The upshot of this position is that God really puts Godself at stake in the Incarnation, that God holds nothing of Godself in reserve—a point that the doctrine of the Trinity, insofar as it has often winked and nudged so as to imply that only the Father is really God, has historically obscured, as Žižek rightly points out. Even so, its logic has led, fitfully but inexorably, to the Hegelian position that the divine kenosis is real and irreversible, affecting everything that God was and is, which means that unlimited divine sovereignty and plenitude simply cannot be maintained in light of the cross.
In this perspective, one can see that Barth’s position is the last-ditch effort to save divine impassibility, to save divine transcendence—just as Barth’s doctrine of election is a last-ditch effort to save double predestination and his theology as a whole is a last-ditch effort to figure out some way to read the disjointed and mutually contradictory set of documents we have collected as the Bible as a unified whole.
It is a worthy ambition, to be sure, a task demanding enough to be worth the labor of a lifetime—and the fascination it continues to exert is entirely understandable and deserved. (I myself feel that fascination!) And yet one could wish that Barth had more fully exercised the freedom with regard to the tradition that he claims for the Protestant theologian and—rather than providing the most rigorous and impressive epicycles ever introduced into the tradition’s attempt to squeeze the gospel into the cultural common sense of the Hellenistic world as represented above all in Neo-Platonism—had given up on the Hellenistic concept of God once and for all.
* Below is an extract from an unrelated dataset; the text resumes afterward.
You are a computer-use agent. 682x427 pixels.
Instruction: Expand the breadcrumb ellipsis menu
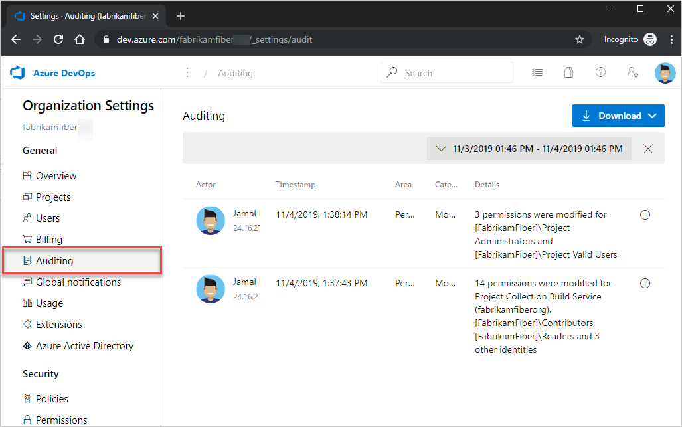click(187, 72)
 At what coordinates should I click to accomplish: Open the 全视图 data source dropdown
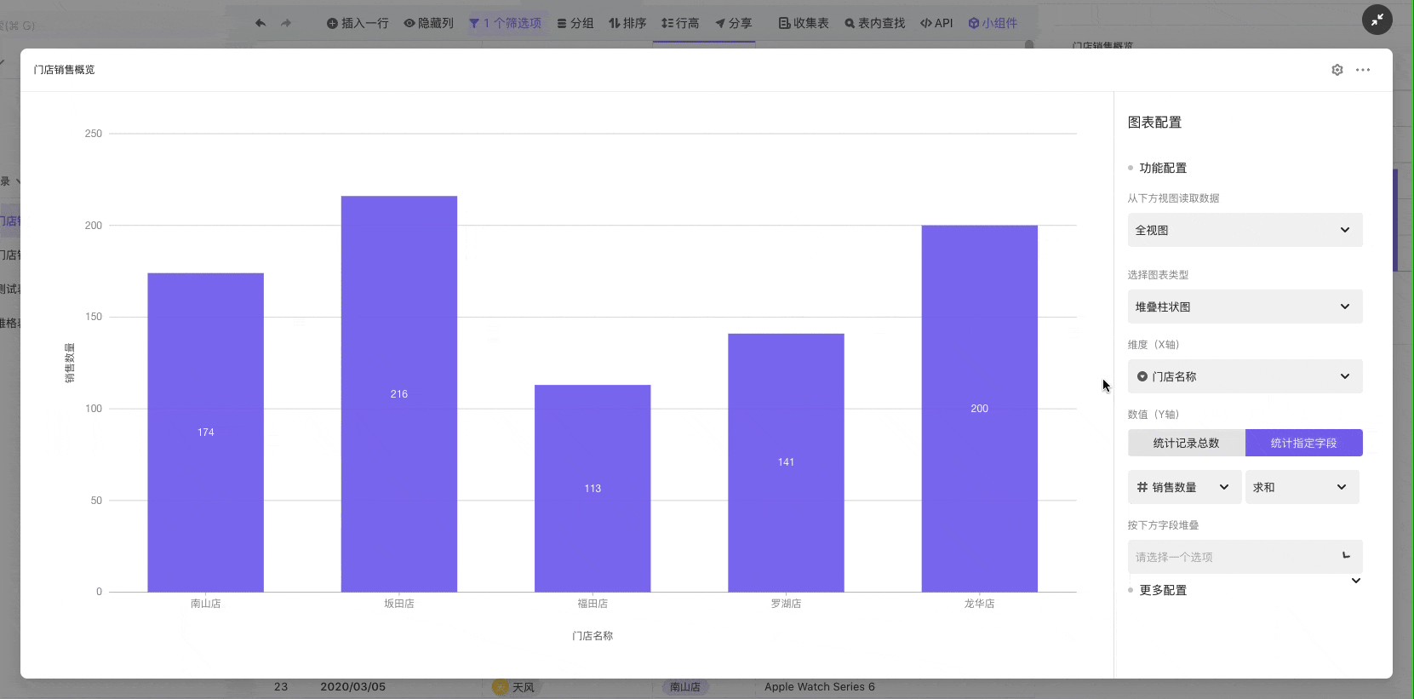tap(1245, 230)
Indeed, one could wish that Barth had finally given up on the Protestant principle of sola scriptura and—rather than forcing coherence on a body of documents developed by a variety of individuals and communities who were scrambling in the wake of disaster after disaster, from the Babylonian exile, the death of Christ, and the destruction of the Temple all the way to the rolling disaster of the Roman principate, and rather than granting an exaggerated historical authority to a set of narratives that are more about negotiating the boundary between Christianity and Judaism than about providing a coherent or historically plausible picture of Jesus of Nazareth, much less the incarnate God—had once again dared to know “only Christ and him crucified,” to know a God who truly puts himself at risk and only thereby empowers humanity finally to come of age, to put off its bondage to futility and learn to live finally.
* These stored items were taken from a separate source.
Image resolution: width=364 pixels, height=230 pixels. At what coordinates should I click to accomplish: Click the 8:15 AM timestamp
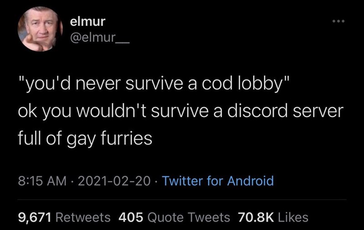[42, 181]
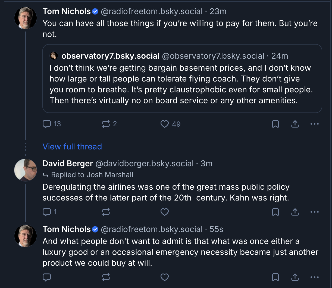The image size is (332, 288).
Task: Open David Berger's profile avatar
Action: click(x=26, y=170)
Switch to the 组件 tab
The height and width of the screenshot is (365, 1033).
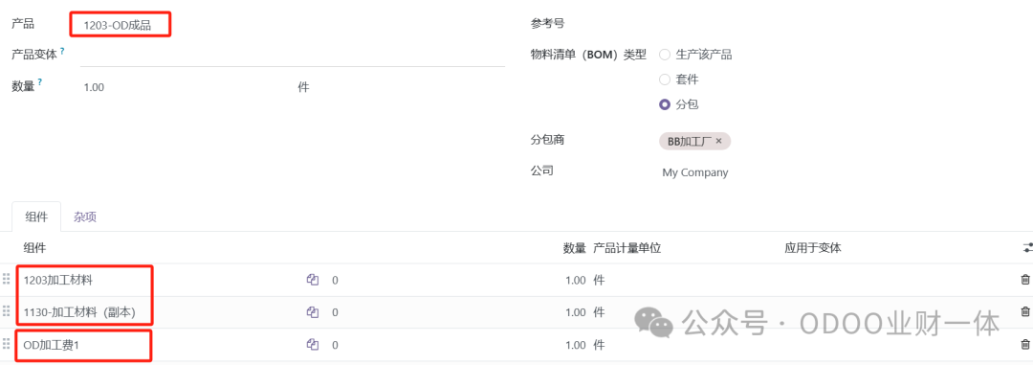tap(36, 217)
This is what the Hegelian reading of Christianity, now advanced by Žižek, gives us access to. Barth represents perhaps the greatest attempt to take seriously the divine No within the terms of the divine Yes of sovereignty of plenitude. Where Hegel and the stream of modern theology that follows in his wake goes further is by recognizing that in Christ God says No to God, God says No to holding a Yes in reserve. The Cross is the No that becomes its own Yes only insofar as it remains an irrevocable No—and thereby sets us free.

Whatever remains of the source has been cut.